In my previous article, we explored how easy is to deploy KServe on Red Hat OpenShift using Open Data Hub. Now that we have KServe installed, it's time to deploy a model. In this post, we will register the popular SKlearn runtime as a custom ServingRuntime
and deploy the iris model.
While KServe makes it very easy to deploy models, it doesn't mean that everyone should have access to these models. Restricting access to certain individuals helps conserve resources. In this example, the runtime is CPU-based, but if you're using a GPU-based runtime, this resource issue becomes even more significant. Open Data Hub (ODH) and Red Hat OpenShift AI have made it simpler than ever with the integration of Authorino into the model serving components from ODH 2.10 and OpenShift AI 2.9.
Authorino is a powerful tool designed to support authentication for single models deployed using KServe. With just a few steps, you can easily add authentication to your inference service endpoints, ensuring that your models are protected from unauthorized access.
In this blog post, we'll walk you through the process of setting up Authorino within your ODH environment, deploying a sample model, and applying authentication to it—all using the convenient dashboard interface.
Let’s take a look at your Open Data Hub first
In the previous article, we didn’t install Authorino operator. (If you try to install fresh ODH KServe, I recommend installing Authorino operator at the beginning as a required operator). This can be found through the DataScienceCluster
initialization:
oc get dsci -o yaml
…
- lastHeartbeatTime: "2024-06-04T11:17:23Z"
lastTransitionTime: "2024-05-30T18:16:27Z"

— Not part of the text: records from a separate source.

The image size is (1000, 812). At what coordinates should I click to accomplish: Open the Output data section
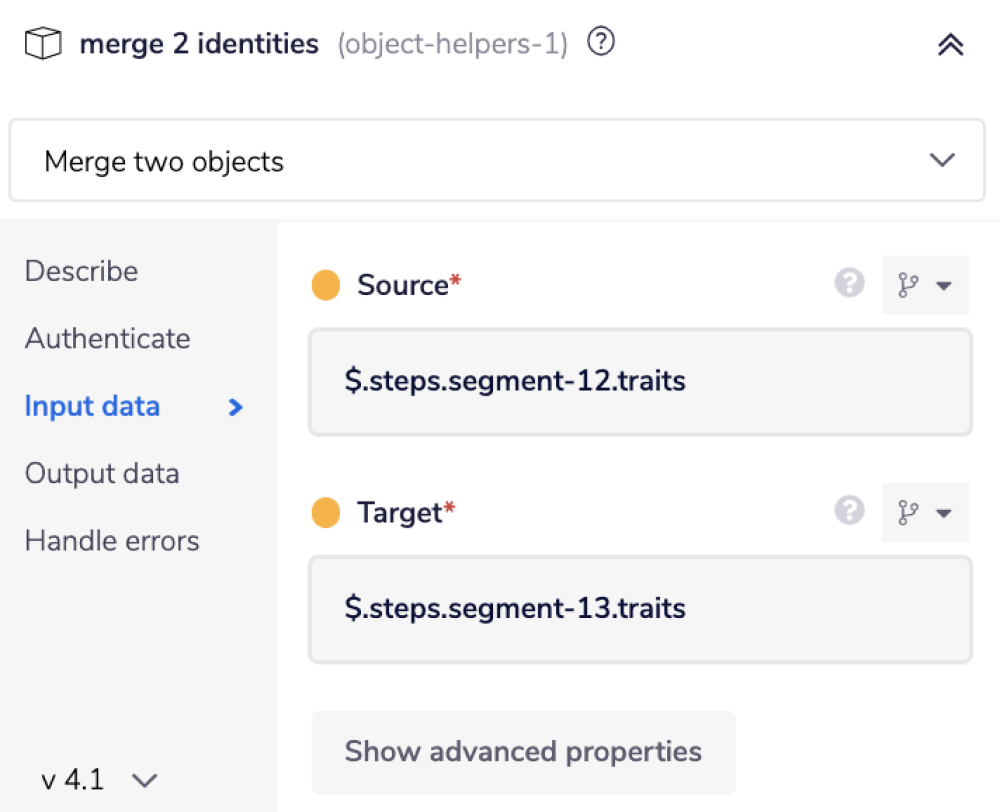tap(101, 473)
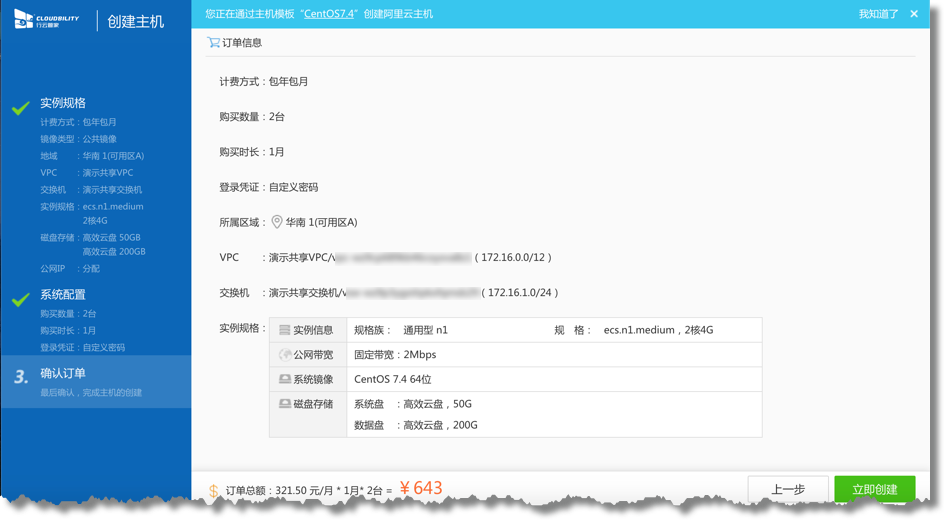944x521 pixels.
Task: Click the green checkmark beside 实例规格
Action: tap(20, 107)
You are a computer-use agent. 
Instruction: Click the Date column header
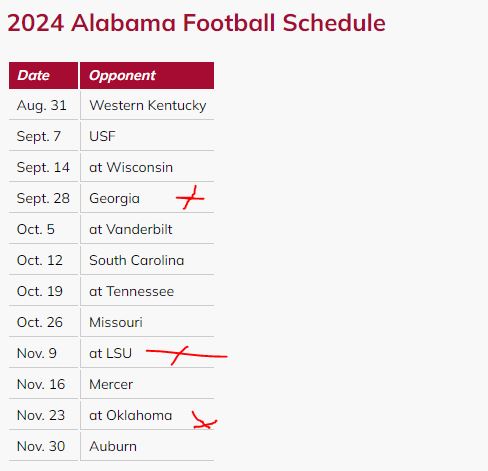pos(43,75)
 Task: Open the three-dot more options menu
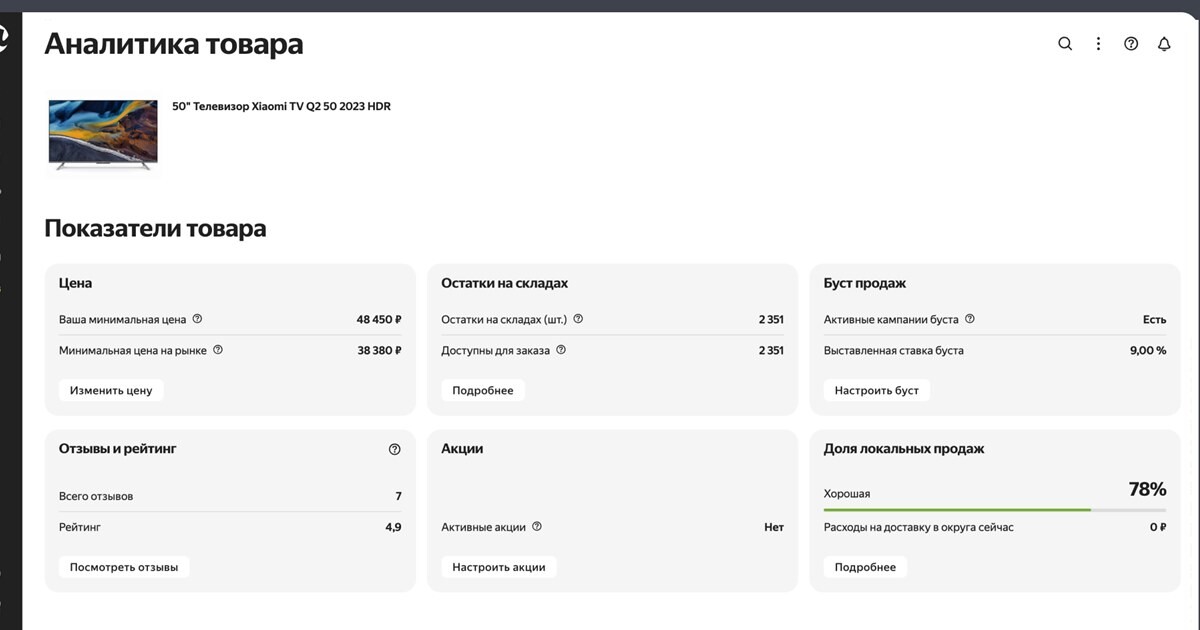pos(1098,44)
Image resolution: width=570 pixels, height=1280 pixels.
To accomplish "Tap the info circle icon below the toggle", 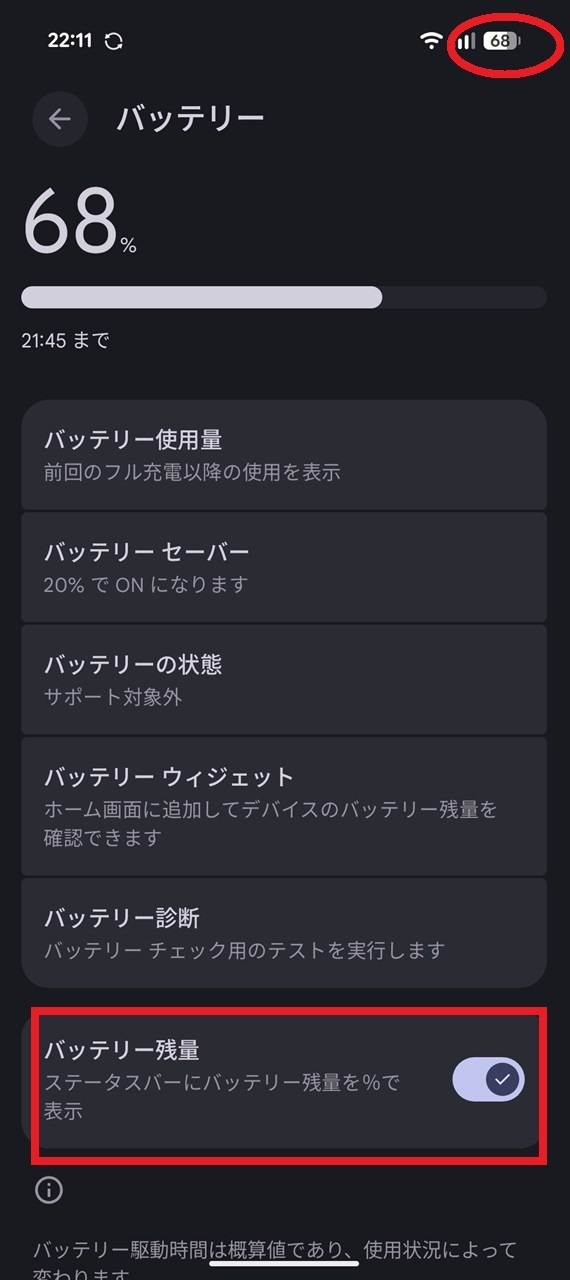I will pos(48,1189).
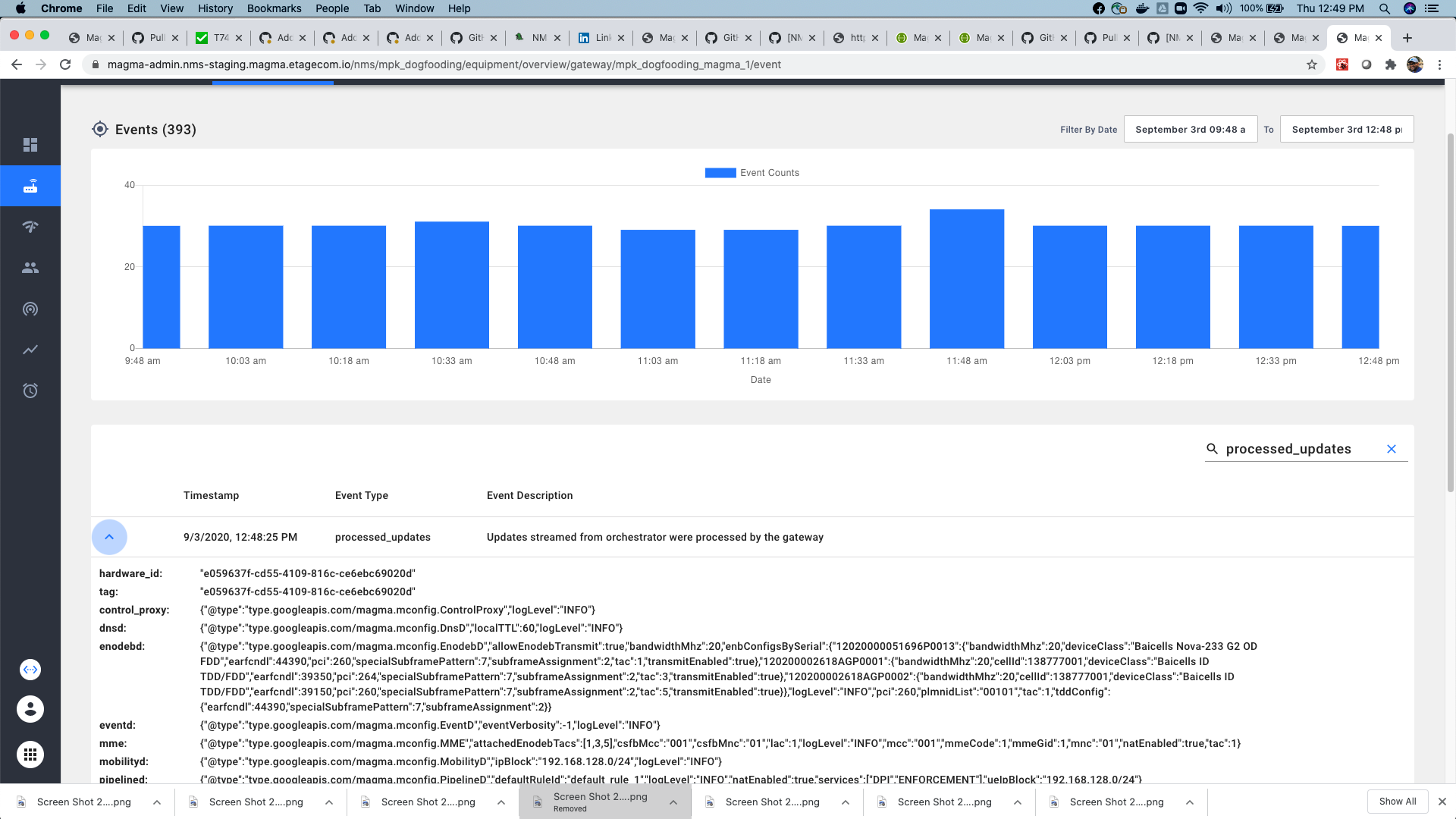Select the Equipment sidebar icon
The width and height of the screenshot is (1456, 819).
tap(30, 185)
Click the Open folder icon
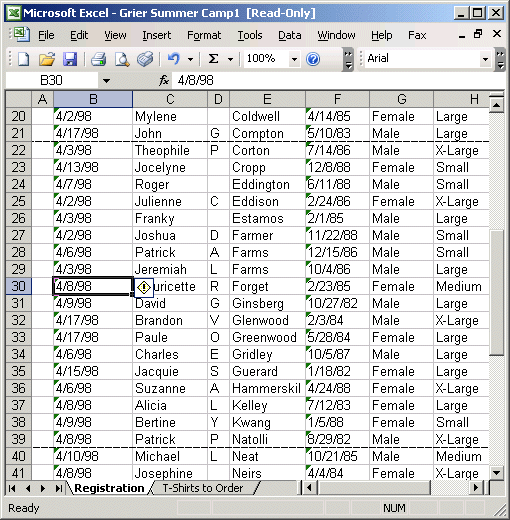 point(47,59)
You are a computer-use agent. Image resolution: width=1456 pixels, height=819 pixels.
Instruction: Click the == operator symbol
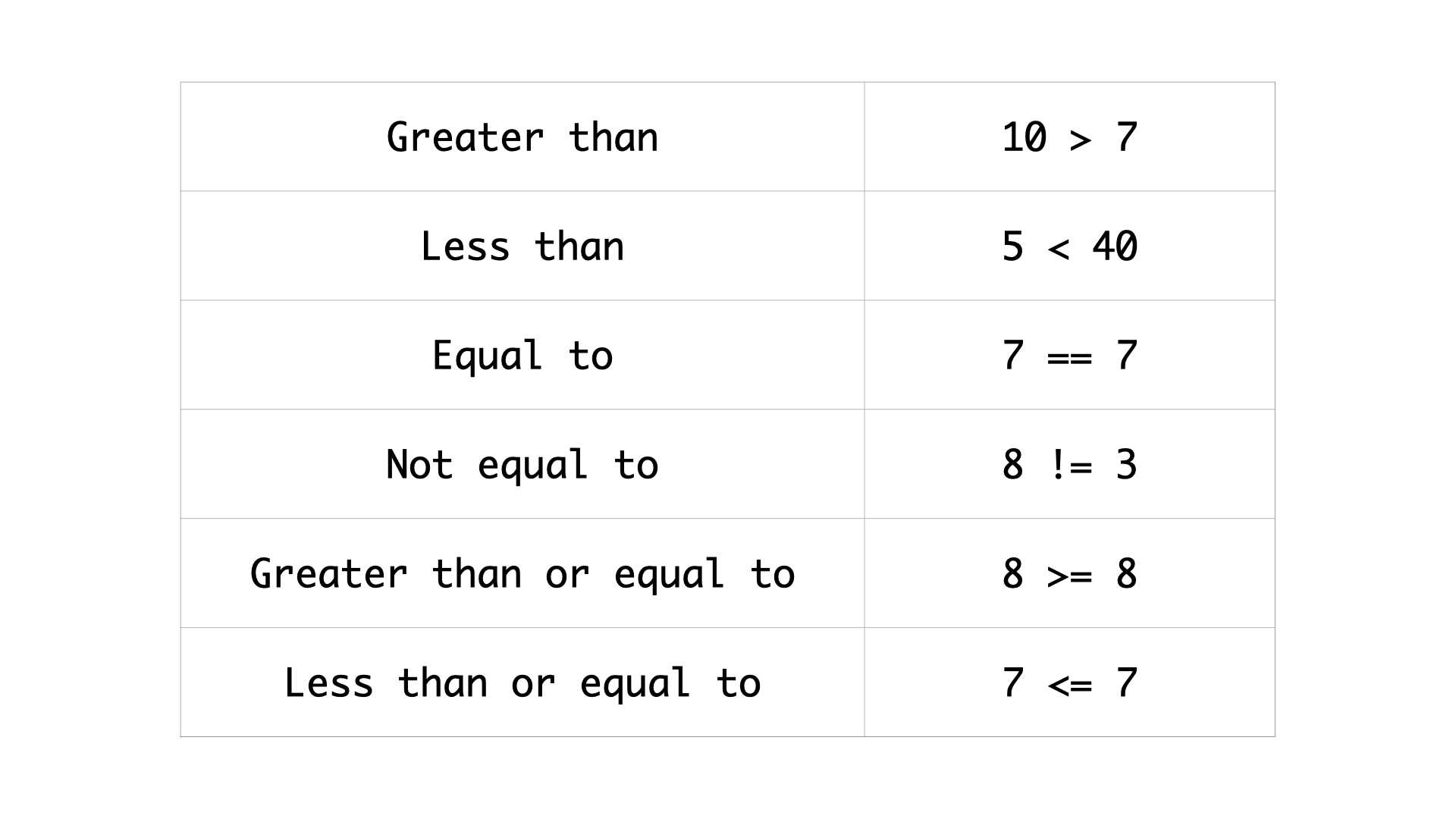pos(1069,357)
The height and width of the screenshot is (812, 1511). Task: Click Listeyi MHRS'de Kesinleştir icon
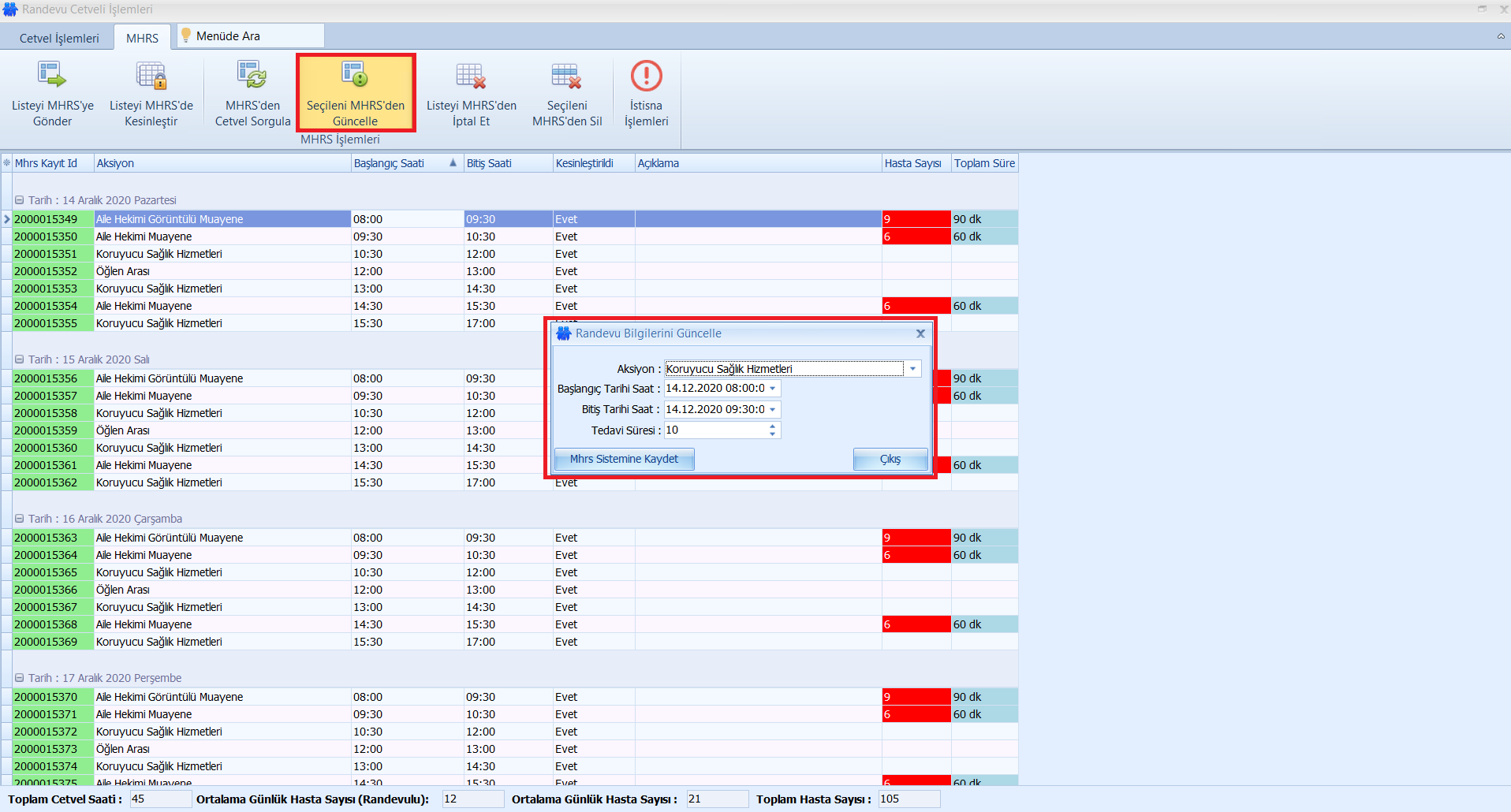151,76
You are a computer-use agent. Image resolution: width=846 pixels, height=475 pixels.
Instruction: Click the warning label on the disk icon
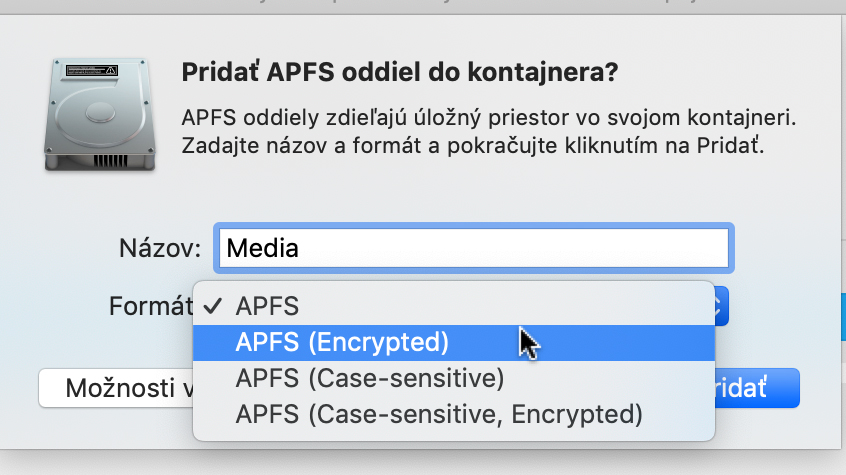coord(91,70)
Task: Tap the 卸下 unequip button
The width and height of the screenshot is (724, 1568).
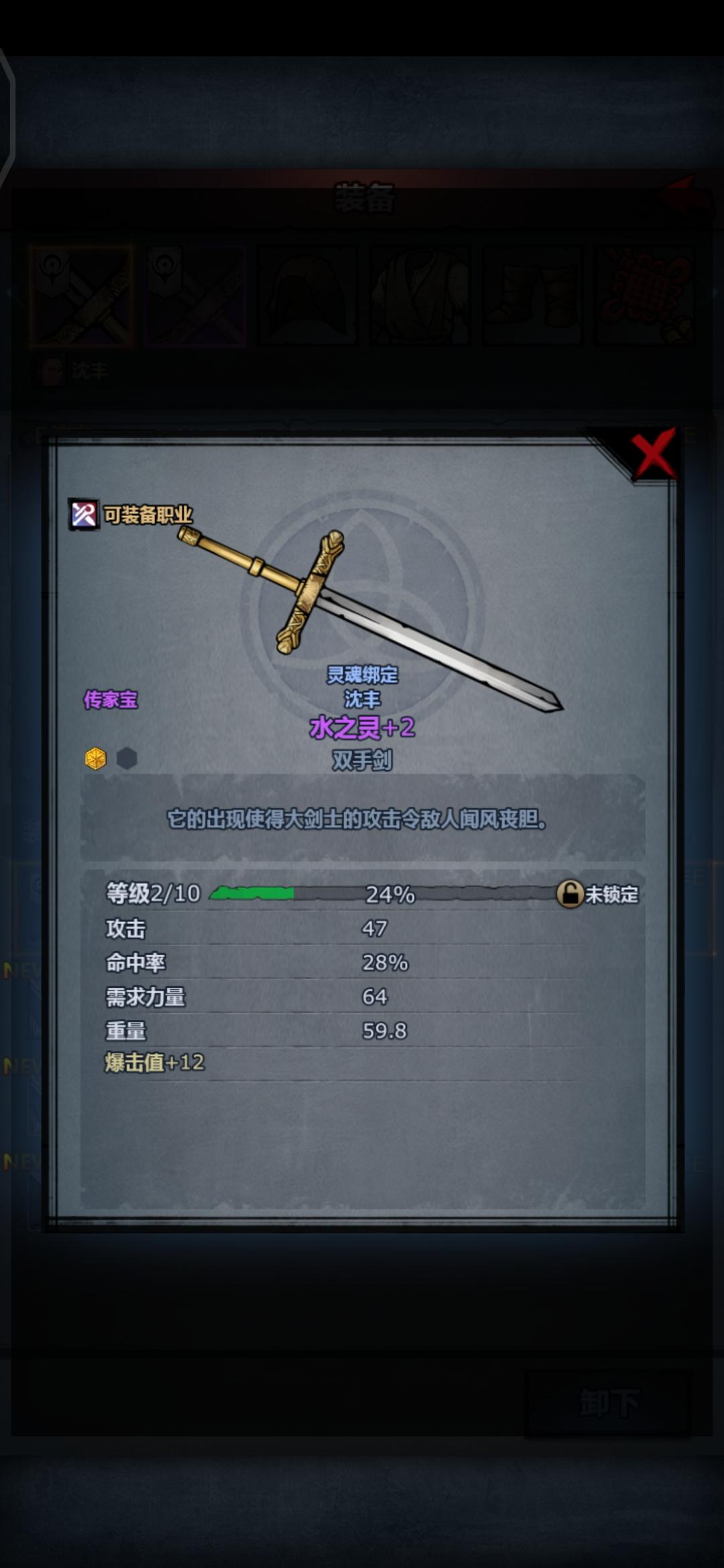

message: Authorino operator is not installed on the cluster, skipping authorization
capability
reason: MissingOperator
status: "False"
type: CapabilityServiceMeshAuthorization
phase: Ready
…
This message means that since the Authorino operator was not installed, the automatic installation related to Authorino was omitted. Additionally, if Authorino-related objects are not created, even the ODH model controller operator will not load the Authorino API.
Installing the Authorino Operator
The first step is to install the Authorino Operator within your ODH environment. You can do this directly from the OperatorHub in OpenShift. Once installed, you'll have access to all the necessary tools to configure authentication for your models. See Figure 1.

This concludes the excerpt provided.